Lorsque la stratégie parentale est plutôt de l’ordre de la désactivation des émotions, alors il n’est pas rare de rencontrer des parents qui évitent d’exprimer leurs émotions et qui cherchent à garder une distance avec le professionnel. Dans ce cas-là aussi, cette attitude peut être perçue par le pédagogue comme un manque de collaboration de la part des parents. Il est alors utile de comprendre cette mise à distance plutôt comme une façon pour le parent de réguler ses propres émotions et, en particulier, de diminuer l’anxiété liée à la situation de la prise en charge.
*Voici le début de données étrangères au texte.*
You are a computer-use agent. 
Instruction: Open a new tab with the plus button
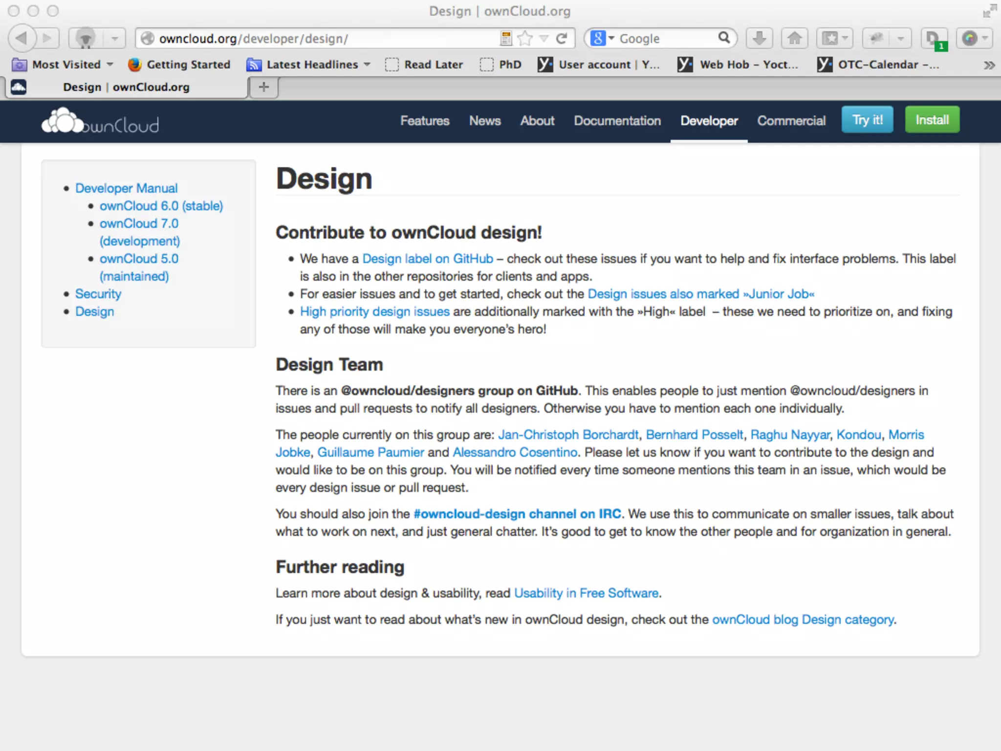264,87
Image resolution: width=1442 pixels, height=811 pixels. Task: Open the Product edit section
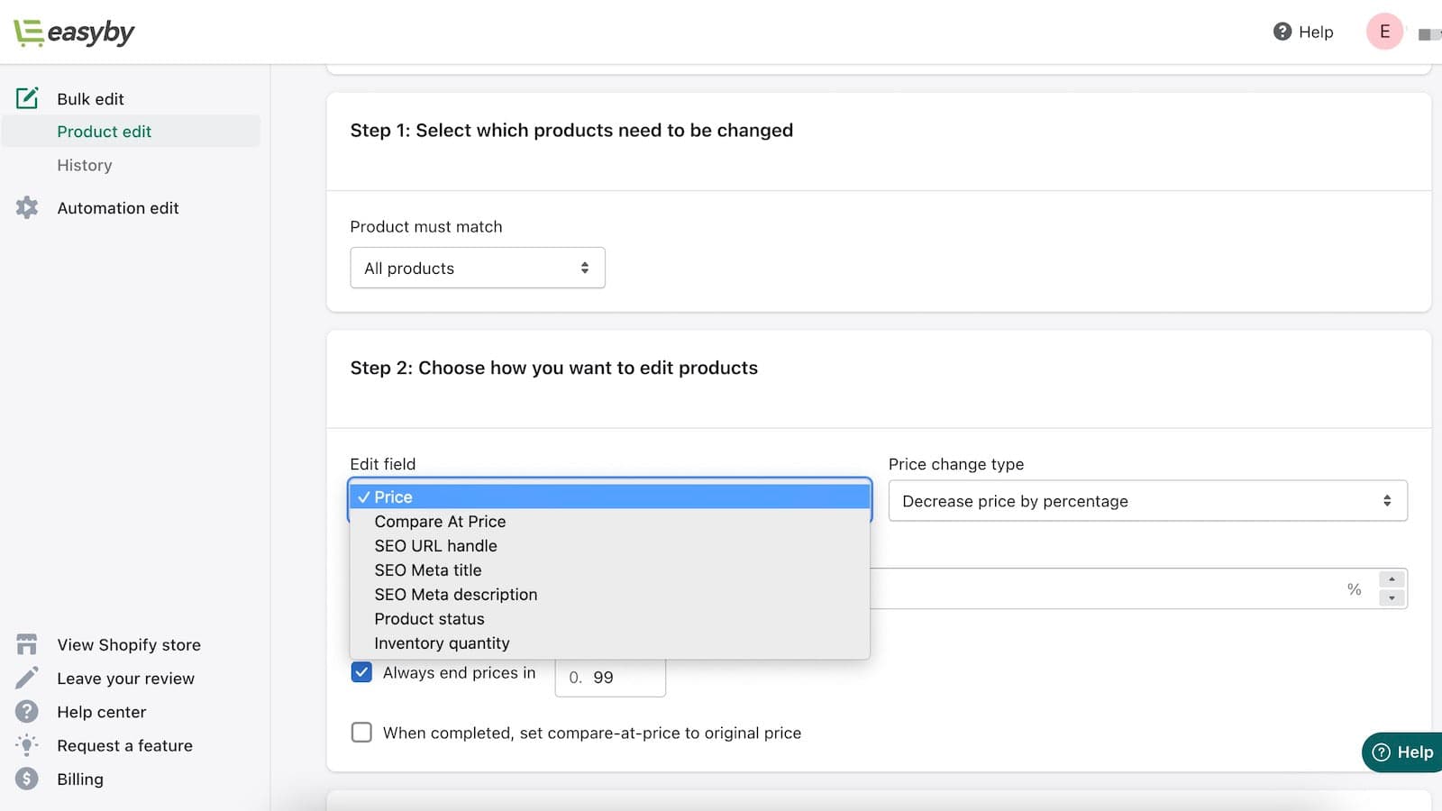pos(104,131)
Cette perspective permet alors à la pédagogue de travailler à sécuriser la situation, rassurer le parent sur les objectifs de la prise en charge et l’amener progressivement à s’ouvrir au travail d’accompagnement autour des besoins développementaux de son enfant.

Ainsi, la formation aux instruments qui permettent de prendre en compte de façon approfondie les besoins des parents en termes de régulation émotionnelle permet d’enrichir le travail de la pédagogue et de lui donner des outils pour renforcer la collaboration avec le parent. Cela peut

s’avérer d’une importance cruciale lorsqu’il s’agit de soutenir le rôle du père auprès de l’enfant et consolider ainsi les apports paternels intéressants pour l’enfant sur le plan développemental.

Dans les situations qui ont fait l’objet du présent travail, le codage a permis d’entrer dans les détails du discours qui sont à repérer en tant qu’indice de sécurité ou d’insécurité. Par exemple, le père 01 a été défini comme sécure, mais nul doute qu’un travail autour du lien avec sa fille pourrait lui permettre de renforcer sa sécurité et de diminuer sa désactivation. Il n’y a donc pas besoin d’avoir un certain score pour permettre à des parents de renforcer leur lien avec leur enfant, et ainsi accompagner le parent afin qu’il devienne un soutien à la régulation des émotions de son enfant.